Believe it or not, this has never happened to Acheron before; breaking into houses has meant hiding from the old and weary, or from the young and busy - hiding being the keyword. She’s never been propositioned because she’s never been caught.
“Anyhow,” Black Swan’s voice draws Acheron’s full attention back to her. “No, I won’t turn you in – but you must promise to do the same to me tomorrow.”
“Why would I want to turn you in?”
“Oh,” Black Swan waves a hand nonchalantly. “You’ll see.”
🐍🦢
In the dim glow of gas lamps, and with the short time that Acheron is led up a set of creaky, spiral stairs, she uses her vantage to take in everything about her hostess’s humble abode: beneath the velvety couch she was pressed against earlier is a violet fur carpet, the setup of which is actually facing a round, mahogany table, above it sat a deck of Tawot Cards whose glittering black covers look as profound as the starlit heavens. At the opposite end of the room, there stands several bookcases in a spectrum of darker, purple-leaning hues – her hostess’s favorite colors, as she soon comes to know – whose contents are too abundant they drape over the wall they lean against like a curtain; and if Acheron squints, she can make out translucent statues of swans, each with its distinctive size and creative liberty, decorating the shelves. In a corner, near the first step of the staircase, Acheron also passed an ornate ceramic altar cluttered with dried herbs, an assortment of gemstones, and whose incense being lit gives the room a faint floral aroma.
The living room disappears from her view as she walks to an open door at the end of this floor’s corridor. “This is my room,” Black Swan offers, nudging Acheron inside. “You can stay here.”
“You’re surprisingly fine with this,” Acheron raises a questioning eyebrow. “I barged into your house. You don’t even know me.”
Black Swan responds with a casual shrug. “I consult my Tawot Deck every evening before bed. There was no foreboding sign in the will of cards today. I may not know you, but I reckon I’ll trust you.”
“Do you?”
She comes to face her pair of glittering irises in a darker room again. Her teeth are too white and her smile too wide. Acheron swears she’s shimmering like a mirage, like she doesn’t have a physical form, like Acheron, for the lack of better words, dreams her up by piecing together the last, most pleasant memories she could’ve had in her life as her mind gives out to a prolonged, runaway fear. She leans against the doorframe, and the motion solidifies her back into existence again. And Acheron knows the answer is yes.
“Take my bed,” Black Swan urges again, taking up space in the doorway as if physically blocking the incoming argument. Without accessing her power, she can still read Acheron’s train of thought: far too used to treading where she doesn’t belong, uncomfortable where she’s actually welcome. “I’ve got some bits and pieces of duties left to tidy up for customers tonight. I’ll take the couch downstairs.”
Acheron is poised to protest, but looking at one of Black Swan’s hands that goes up, she settles for “Duties?” instead.

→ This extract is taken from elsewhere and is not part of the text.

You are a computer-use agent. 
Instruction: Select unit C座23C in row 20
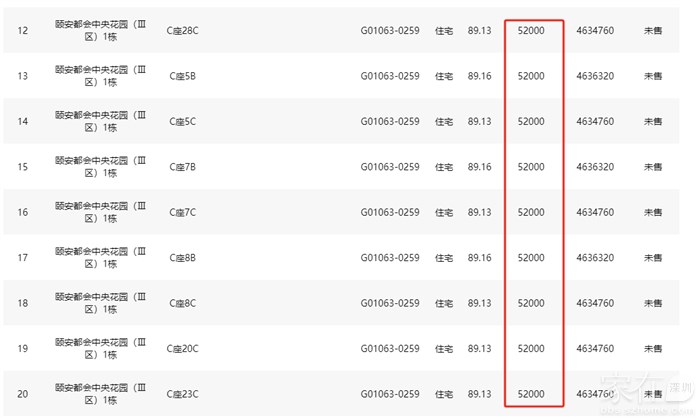pos(183,394)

“You probably missed the sign on your way scurrying in,” Black Swan gives a pointer, “I’m a Memokeeper.”
Oh, how Acheron needs someone who preserves beautiful things, not erodes them.
🐍🦢
The door shuts with a thump. Acheron is once again left with the encroaching dark and quiet, where she belongs.

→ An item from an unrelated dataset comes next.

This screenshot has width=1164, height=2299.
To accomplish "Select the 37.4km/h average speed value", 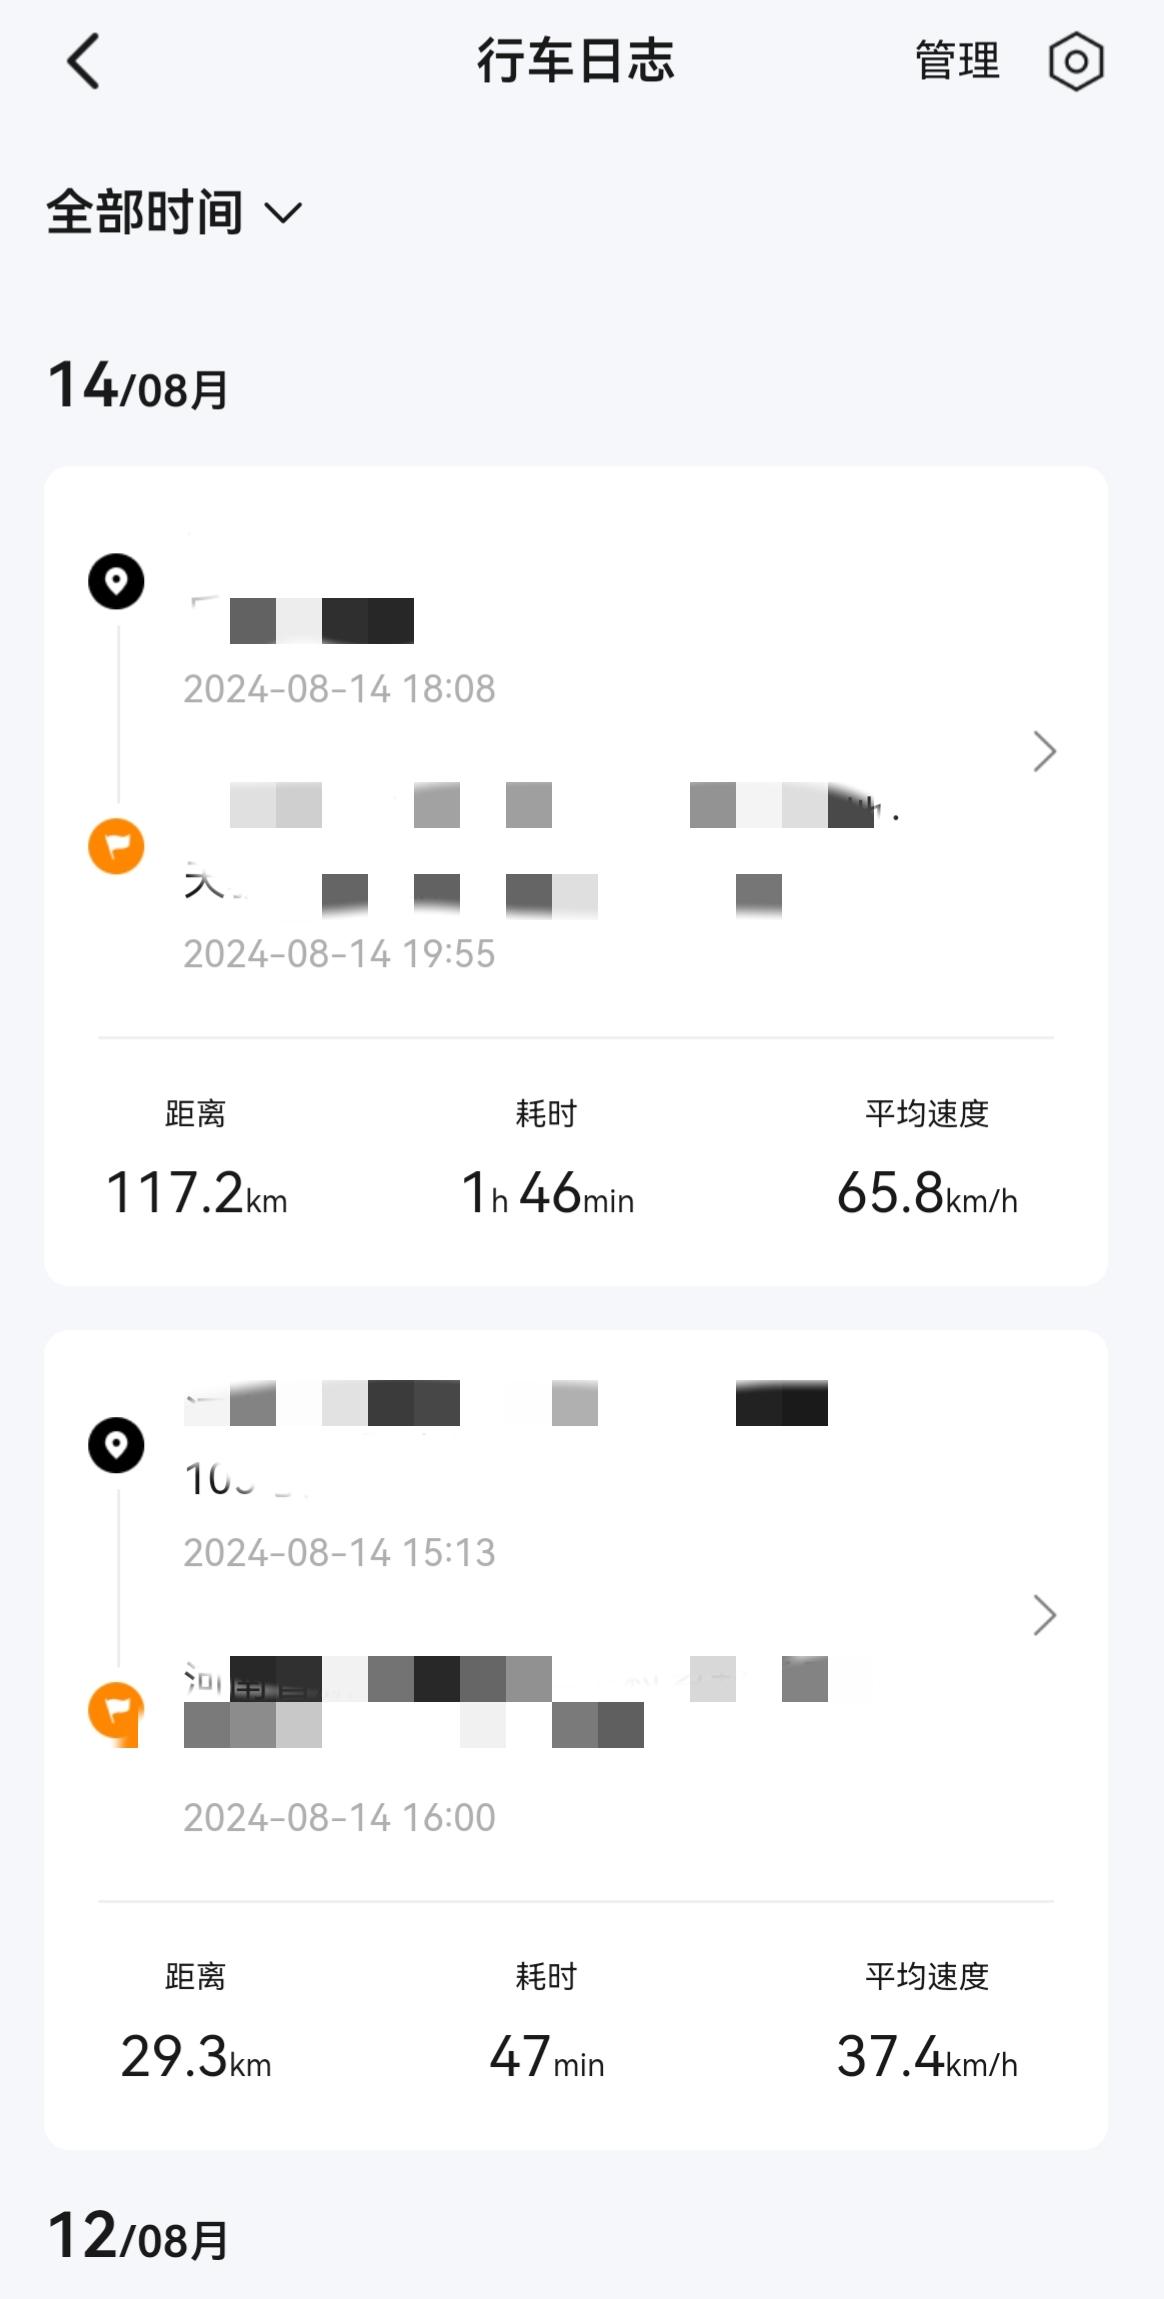I will click(927, 2057).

She strips down to her top, slips under Black Swan’s sheets, grips her wool blanket close to her heart. She counts her breath – one, two – and waits for the trails of flowers to descend on her body, those that bloom naturally in the dark and quiet without a care in the world for how the stone hard reality is there to debase it. But she barely even reaches ten – before she’s even able to plot out her excuses and escapes, her eyes are already shutting and her heartbeat slowing, and the psychosis can’t claim her for their own if sleep does first. It’s been too long since she’s slept in a halfway decent bed, too long since a halfway decent sleep, if at all – that her last thought in the few moments of lucidity left is whether Black Swan has put a spell on her bed – put one on her , too – like a dam against an outpour of memories, easing them into a pleasant rest.

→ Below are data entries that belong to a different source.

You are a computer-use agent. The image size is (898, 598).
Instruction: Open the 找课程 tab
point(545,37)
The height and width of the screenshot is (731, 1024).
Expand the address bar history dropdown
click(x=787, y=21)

Being a Memokeeper surely has its perks.
🐍🦢
Actually, being a Memokeeper surely has its cons, too.
Just those that Acheron doesn’t realize until the sun peeks in from the window, startling her into stillness with the light against her eyelids. She’s so used to leaving before dawn – blending into the night until she becomes it, body another celestial object like the stars and the moon above it – that for a few solid minutes, she just sits up in shock, hands white-knuckling the duvet.
That’s how she comes to stare at the organized chaos of Black Swan’s specialty. There’s a desk full of parchments with complicated symbols and intelligible incantations, plenty more of them having ended up crumbled in a trash can below. Corked vials of, if not essential oils, then just plain unidentifiable liquids, presumably to ease a client’s mindscape so her inspection is smooth sailing. A row of ice (ice? at least, Acheron assumes) sculptures that appear to depict a certain man progressing through life, with the leftmost statue being a toddler kicking a soccer ball and the rightmost still a version of him but taller and in a business suit and tie, all in various stages of melting at the details – clearly, Black Swan has her limits as well to whatever peculiar magic her line of work entails. And – her favorite observation thus far – a dark spot charring a horoscopic chart’s corners hung above her desk and to the ceiling, suggesting a ritual must’ve backfired and exploded there.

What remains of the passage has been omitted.